Top of Exercise passage

SpaceX, Anthropic and OpenAI are all preparing initial public offerings, competing for investor cash that could determine who ends up the winner of the artificial intelligence era. The three companies “could make 2026 the biggest year for U.S. IPOs,” said the Financial Times.
SpaceX chief Elon Musk departed OpenAI in 2018, followed by Anthropic CEO Dario Amodei in 2020. Now the AI rivals are positioning themselves to “command the deepest pool of capital,” said the Financial Times. All are hoping to “ride a wave of AI enthusiasm” among investors, but stock markets may be less enamored of the sector’s “vast cash burn” than private backers have been.
What did the commentators say? The success of the IPOs depends on whether the AI startups can “keep growing at the ridiculous rates they have achieved so far,” said Parmy Olson at Bloomberg. OpenAI will bring in $280 billion in revenues by 2030, up from about $25 billion now, according to the firm.
To achieve that goal, the company’s corporate customers “must plug its technology into a broader array” of uses, including “sales, finance, healthcare, human resources, logistics” and more, said Bloomberg. But many potential business clients are “keeping generative AI at bay” amid questions about whether it’s “reliable enough for use in high-stakes decision-making.”
OpenAI’s need for “data centers, chips and cloud capacity” requires it to spend a lot of money, said Beatrice Nolan at Fortune. Its IPO filing will help investors determine if the company can turn a profit sooner rather than later.
What next? Investors are enthusiastic about AI, but some experts warn that the “novel technology comes with new risks,” said The Wall Street Journal. The markets have “not factored in the cost of the vulnerabilities these systems could create,” said Navrina Singh, the CEO of Credo AI, to the outlet.
The IPOs could be derailed by “abundant and cheap” artificial intelligence available from Chinese labs like DeepSeek, said CNBC. There are also “Western challengers” like Nvidia, Cohere, Reflection and Mistral that are “building cheaper, smaller, more efficient alternatives” than Anthropic and OpenAI. By the time their IPOs come to fruition, the “central premise of their valuations may already be gone.”

Bottom of Exercise passage
Top of Study material

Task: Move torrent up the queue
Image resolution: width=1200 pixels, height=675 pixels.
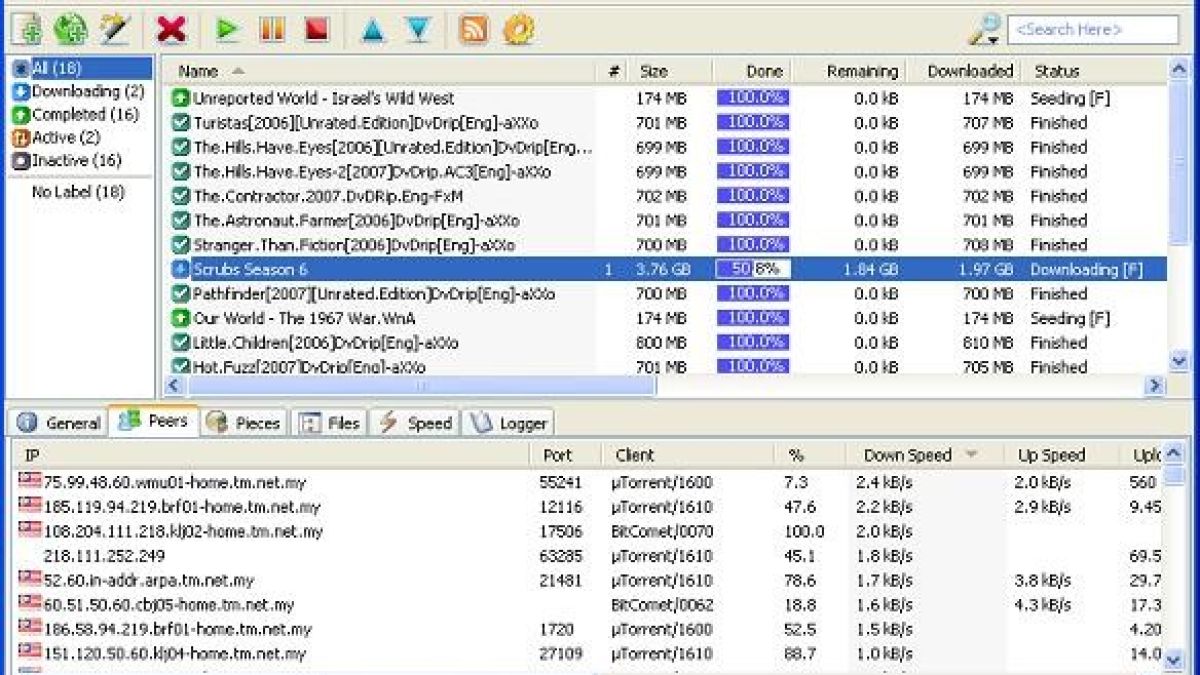Action: click(x=373, y=30)
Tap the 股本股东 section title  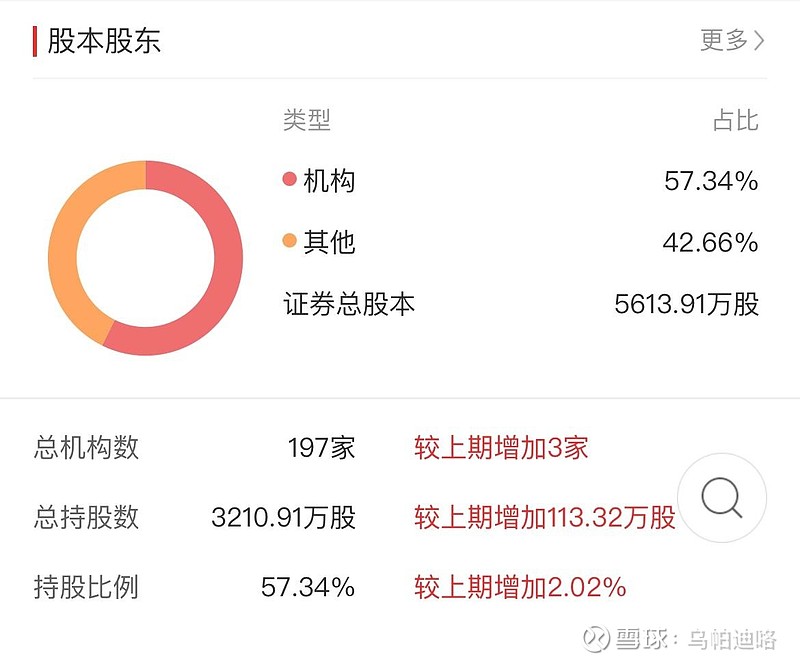[x=104, y=41]
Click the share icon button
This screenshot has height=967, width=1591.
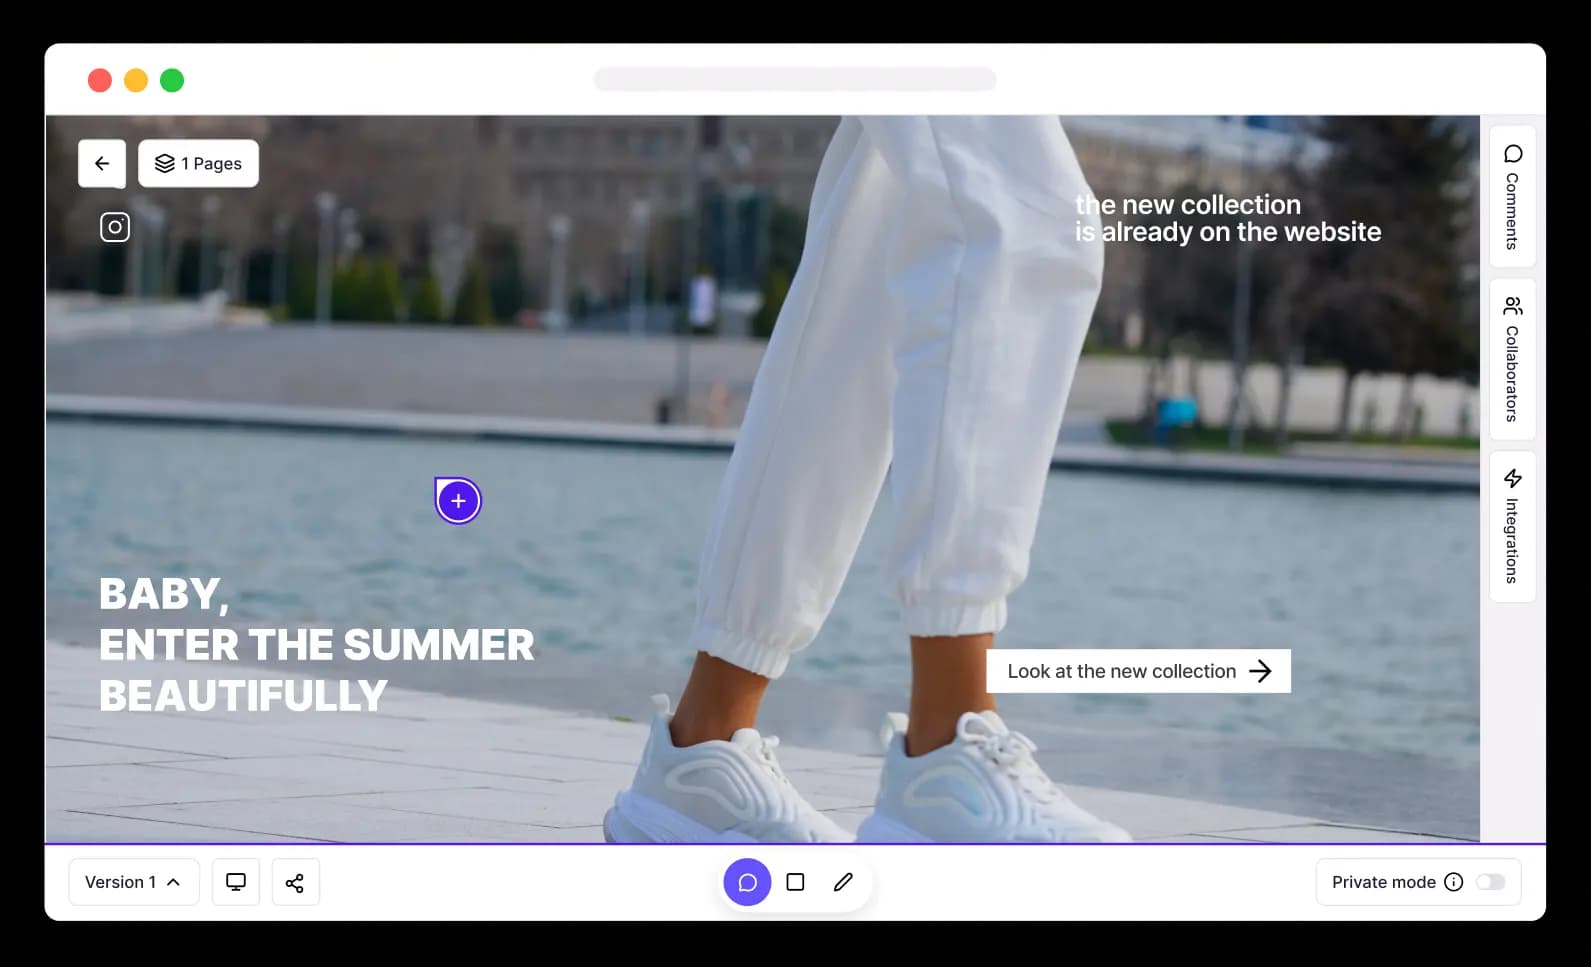click(x=295, y=882)
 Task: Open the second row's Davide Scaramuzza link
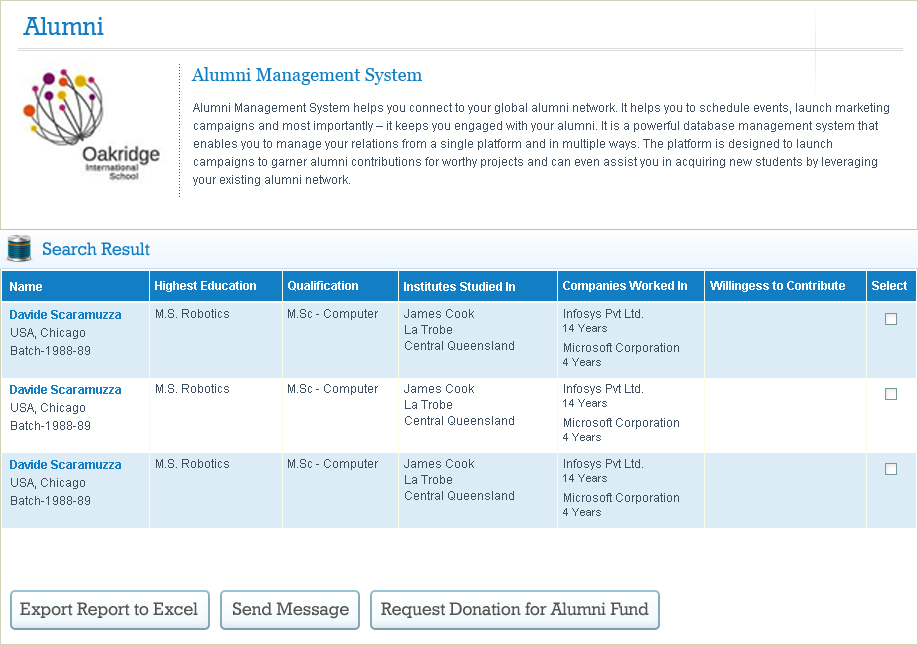[65, 390]

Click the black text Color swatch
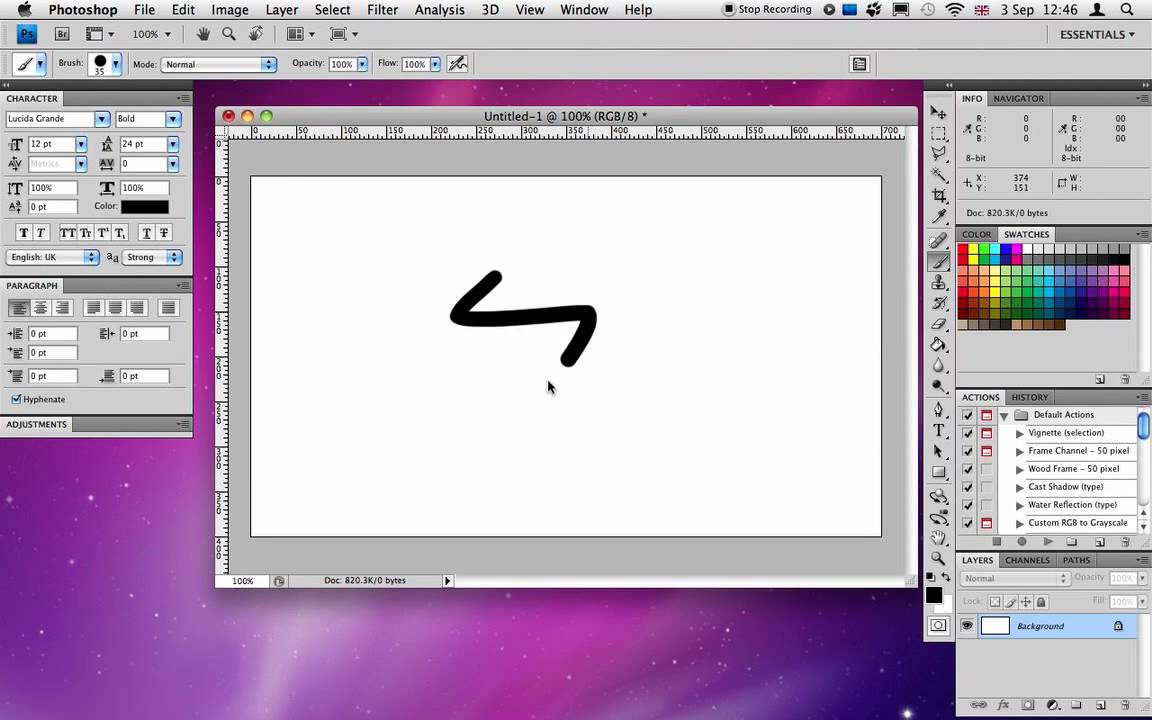[145, 207]
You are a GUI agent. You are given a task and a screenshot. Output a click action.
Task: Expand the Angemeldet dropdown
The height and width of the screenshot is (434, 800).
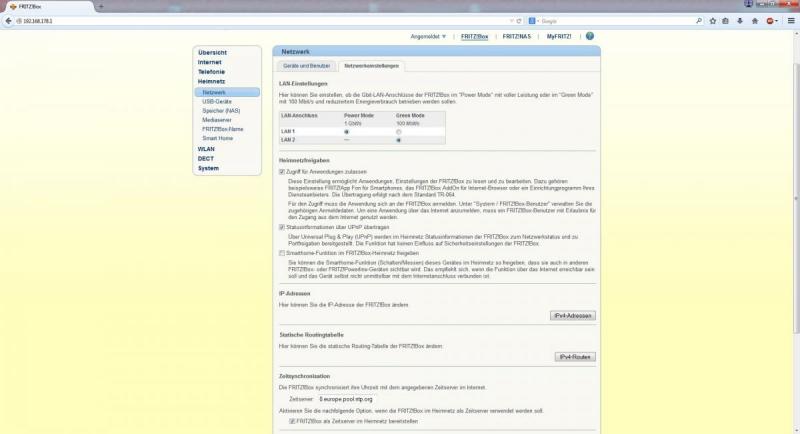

Bottom of Study material

_Task requirements_
A – According to the article on the AI company IPOs, how much revenue does OpenAI expect to bring in by 2030?
B – Rewrite the part of the article on the AI company IPOs starting at "OpenAI’s need for" and ending at "to the outlet.", putting "server farms" in place of "data centers".

_Answers to the tasks_
A – OpenAI expects to bring in $280 billion in revenues by 2030.

B –
OpenAI’s need for “server farms, chips and cloud capacity” requires it to spend a lot of money, said Beatrice Nolan at Fortune. Its IPO filing will help investors determine if the company can turn a profit sooner rather than later.
What next? Investors are enthusiastic about AI, but some experts warn that the “novel technology comes with new risks,” said The Wall Street Journal. The markets have “not factored in the cost of the vulnerabilities these systems could create,” said Navrina Singh, the CEO of Credo AI, to the outlet.